**PASSAGE CITÉ**
Dans l'œuvre de beaucoup d'analystes en tout cas des premiers analystes — il y a toujours cette ambiguïté fondamentale : l'inconscient est d'abord une autre conscience, puis, le moment d'après, autre que la conscience. Et ce qui est autre que la conscience devient simple mécanisme.
Je reprocherai donc à la théorie psychanalytique d'être une pensée syncrétique2 et non dialectique. La notion de « complexe ». en particulier, le montre clairement : il y a interpénétration sans contradiction. J'admets, bien entendu, qu'il puisse y avoir, dans chaque individu, un nombre immense de contradictions « larvées » qui se manifestent, dans certaines situations, par des interpénétrations plutôt que par des confrontations. Mais cela ne veut pas dire que ces contradictions n'existent pas. Les résultats de ce syncrétisme, on les voit, par exemple, dans l'utilisation que font les psychanalystes du complexe d'Œdipe : ils s'arrangent pour y trouver n'importe quoi, aussi bien la fixation à la mère, l'amour de la mère, que la haine de la mère — selon Mélanie Klein. Autrement dit, on peut tout tirer du complexe d'Œpide, puisqu'il n'est pas structuré.

**TÂCHE ÉCRITE 1**
Recopiez les enregistrements depuis leur toute première ligne jusqu'à la ligne contenant « Looking at the screenshot, I should click(x=962, y=689). », celle-ci incluse.
**TÂCHE ÉCRITE 2**
Prolongez le passage sur la théorie psychanalytique en reprenant juste après sa dernière phrase.
Le passage et les enregistrements proviennent de sources distinctes.

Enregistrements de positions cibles
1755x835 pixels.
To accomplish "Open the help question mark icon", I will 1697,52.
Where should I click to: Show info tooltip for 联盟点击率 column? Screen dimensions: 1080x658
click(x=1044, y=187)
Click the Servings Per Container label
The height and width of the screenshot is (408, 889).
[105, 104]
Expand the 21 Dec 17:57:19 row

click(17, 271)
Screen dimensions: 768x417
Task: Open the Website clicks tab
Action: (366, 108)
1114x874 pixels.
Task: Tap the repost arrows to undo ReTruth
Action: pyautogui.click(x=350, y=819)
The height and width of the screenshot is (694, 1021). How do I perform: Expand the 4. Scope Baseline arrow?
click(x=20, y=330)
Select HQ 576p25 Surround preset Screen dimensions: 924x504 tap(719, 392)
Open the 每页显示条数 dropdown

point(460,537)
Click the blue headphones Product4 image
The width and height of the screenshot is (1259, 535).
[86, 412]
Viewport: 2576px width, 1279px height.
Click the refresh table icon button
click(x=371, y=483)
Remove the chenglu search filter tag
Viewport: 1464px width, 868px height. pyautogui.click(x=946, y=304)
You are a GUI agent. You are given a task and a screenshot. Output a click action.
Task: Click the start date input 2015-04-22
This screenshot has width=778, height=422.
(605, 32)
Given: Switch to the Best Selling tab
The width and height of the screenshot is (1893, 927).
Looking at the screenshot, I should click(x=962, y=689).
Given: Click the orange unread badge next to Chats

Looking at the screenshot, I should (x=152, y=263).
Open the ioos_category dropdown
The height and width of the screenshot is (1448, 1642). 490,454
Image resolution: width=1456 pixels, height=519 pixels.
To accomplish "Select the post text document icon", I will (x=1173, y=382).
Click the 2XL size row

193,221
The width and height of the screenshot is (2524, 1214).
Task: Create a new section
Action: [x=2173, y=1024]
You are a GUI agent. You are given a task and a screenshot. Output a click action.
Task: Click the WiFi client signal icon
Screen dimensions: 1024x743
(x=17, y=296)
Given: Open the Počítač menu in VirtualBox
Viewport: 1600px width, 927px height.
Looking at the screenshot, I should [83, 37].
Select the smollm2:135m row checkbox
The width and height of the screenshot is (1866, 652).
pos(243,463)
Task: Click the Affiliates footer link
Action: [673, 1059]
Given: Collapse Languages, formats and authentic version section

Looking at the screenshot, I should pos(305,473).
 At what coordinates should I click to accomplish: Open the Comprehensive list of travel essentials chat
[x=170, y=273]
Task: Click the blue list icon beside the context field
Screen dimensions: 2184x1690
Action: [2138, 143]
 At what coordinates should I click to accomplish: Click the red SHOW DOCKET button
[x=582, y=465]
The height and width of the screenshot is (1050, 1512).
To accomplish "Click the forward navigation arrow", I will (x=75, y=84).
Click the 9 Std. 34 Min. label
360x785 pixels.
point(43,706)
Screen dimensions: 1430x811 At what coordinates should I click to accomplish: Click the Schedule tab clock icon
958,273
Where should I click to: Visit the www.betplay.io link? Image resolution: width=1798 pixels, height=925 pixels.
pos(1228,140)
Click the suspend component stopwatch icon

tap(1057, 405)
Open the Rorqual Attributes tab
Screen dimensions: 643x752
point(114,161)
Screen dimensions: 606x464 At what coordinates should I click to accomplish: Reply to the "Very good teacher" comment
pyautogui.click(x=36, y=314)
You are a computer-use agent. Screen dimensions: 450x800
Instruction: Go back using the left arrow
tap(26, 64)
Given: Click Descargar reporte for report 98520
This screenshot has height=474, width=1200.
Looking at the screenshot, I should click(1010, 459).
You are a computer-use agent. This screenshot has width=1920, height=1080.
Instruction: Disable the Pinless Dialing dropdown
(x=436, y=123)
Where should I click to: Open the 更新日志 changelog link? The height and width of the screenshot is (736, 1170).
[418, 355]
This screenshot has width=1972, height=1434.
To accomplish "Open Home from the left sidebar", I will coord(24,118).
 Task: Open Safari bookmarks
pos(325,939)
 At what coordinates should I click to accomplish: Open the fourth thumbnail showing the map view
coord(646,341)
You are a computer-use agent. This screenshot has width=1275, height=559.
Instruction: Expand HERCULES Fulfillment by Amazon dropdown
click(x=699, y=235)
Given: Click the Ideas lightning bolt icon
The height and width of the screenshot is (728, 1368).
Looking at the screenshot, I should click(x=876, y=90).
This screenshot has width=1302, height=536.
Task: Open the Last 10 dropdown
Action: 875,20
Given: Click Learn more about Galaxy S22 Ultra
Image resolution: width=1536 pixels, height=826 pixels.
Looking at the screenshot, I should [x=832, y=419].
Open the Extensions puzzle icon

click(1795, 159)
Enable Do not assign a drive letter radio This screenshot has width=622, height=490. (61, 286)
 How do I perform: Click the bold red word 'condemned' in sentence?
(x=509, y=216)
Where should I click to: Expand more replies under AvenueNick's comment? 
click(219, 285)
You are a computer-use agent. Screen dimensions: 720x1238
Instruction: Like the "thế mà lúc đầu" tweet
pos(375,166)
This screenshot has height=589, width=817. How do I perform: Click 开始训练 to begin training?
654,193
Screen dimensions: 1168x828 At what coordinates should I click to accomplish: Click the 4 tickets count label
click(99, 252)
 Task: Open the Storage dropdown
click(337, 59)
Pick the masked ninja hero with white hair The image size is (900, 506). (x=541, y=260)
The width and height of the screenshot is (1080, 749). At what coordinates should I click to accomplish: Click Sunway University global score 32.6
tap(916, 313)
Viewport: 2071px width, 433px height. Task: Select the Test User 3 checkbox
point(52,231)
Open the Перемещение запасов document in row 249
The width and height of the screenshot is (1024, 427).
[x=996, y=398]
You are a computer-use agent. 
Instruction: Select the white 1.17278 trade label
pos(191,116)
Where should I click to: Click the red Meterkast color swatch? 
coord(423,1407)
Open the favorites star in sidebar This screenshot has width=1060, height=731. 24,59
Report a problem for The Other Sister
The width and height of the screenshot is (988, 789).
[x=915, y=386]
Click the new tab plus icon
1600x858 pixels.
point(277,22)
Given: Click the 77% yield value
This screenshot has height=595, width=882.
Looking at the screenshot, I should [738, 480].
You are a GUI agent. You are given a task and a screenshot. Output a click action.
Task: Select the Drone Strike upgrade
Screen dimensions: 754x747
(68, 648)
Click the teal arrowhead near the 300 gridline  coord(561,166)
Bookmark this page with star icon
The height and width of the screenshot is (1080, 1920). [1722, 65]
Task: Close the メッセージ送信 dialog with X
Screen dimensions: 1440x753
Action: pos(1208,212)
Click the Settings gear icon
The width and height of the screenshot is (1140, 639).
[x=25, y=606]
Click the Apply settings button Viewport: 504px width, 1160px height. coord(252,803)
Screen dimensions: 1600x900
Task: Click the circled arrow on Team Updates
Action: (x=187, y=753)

**RÉPONSE ÉCRITE 1**
1755x835 pixels.
To accomplish "Open the help question mark icon", I will 1697,52.
Where should I click to: Show info tooltip for 联盟点击率 column? Screen dimensions: 1080x658
click(x=1044, y=187)
Click the Servings Per Container label
The height and width of the screenshot is (408, 889).
[105, 104]
Expand the 21 Dec 17:57:19 row

click(17, 271)
Screen dimensions: 768x417
Task: Open the Website clicks tab
Action: (366, 108)
1114x874 pixels.
Task: Tap the repost arrows to undo ReTruth
Action: pyautogui.click(x=350, y=819)
The height and width of the screenshot is (694, 1021). How do I perform: Expand the 4. Scope Baseline arrow?
click(x=20, y=330)
Select HQ 576p25 Surround preset Screen dimensions: 924x504 tap(719, 392)
Open the 每页显示条数 dropdown

point(460,537)
Click the blue headphones Product4 image
The width and height of the screenshot is (1259, 535).
[86, 412]
Viewport: 2576px width, 1279px height.
Click the refresh table icon button
click(x=371, y=483)
Remove the chenglu search filter tag
Viewport: 1464px width, 868px height. pyautogui.click(x=946, y=304)
You are a GUI agent. You are given a task and a screenshot. Output a click action.
Task: Click the start date input 2015-04-22
This screenshot has width=778, height=422.
(605, 32)
Given: Switch to the Best Selling tab
The width and height of the screenshot is (1893, 927).
Looking at the screenshot, I should click(x=962, y=689).

**RÉPONSE ÉCRITE 2**
Un analyste peut dire une chose, puis, aussitôt après, le contraire, sans se soucier le moins du monde de manquer de logique, puisque, après tout, « les opposés s'interpénètrent ». Un phénomène peut avoir telle signification, mais son contraire peut signifier la même chose. La théorie psychanalytique est donc une pensée « molle ». Elle ne s'appuie pas sur une logique dialectique. C'est que cette cette logique, me diront les psychanalystes, n'existe pas dans la réalité. Je n'en suis pas si sûr : je suis convaincu que les complexes existent, mais je ne suis nullement certain qu'ils ne soient pas structurés.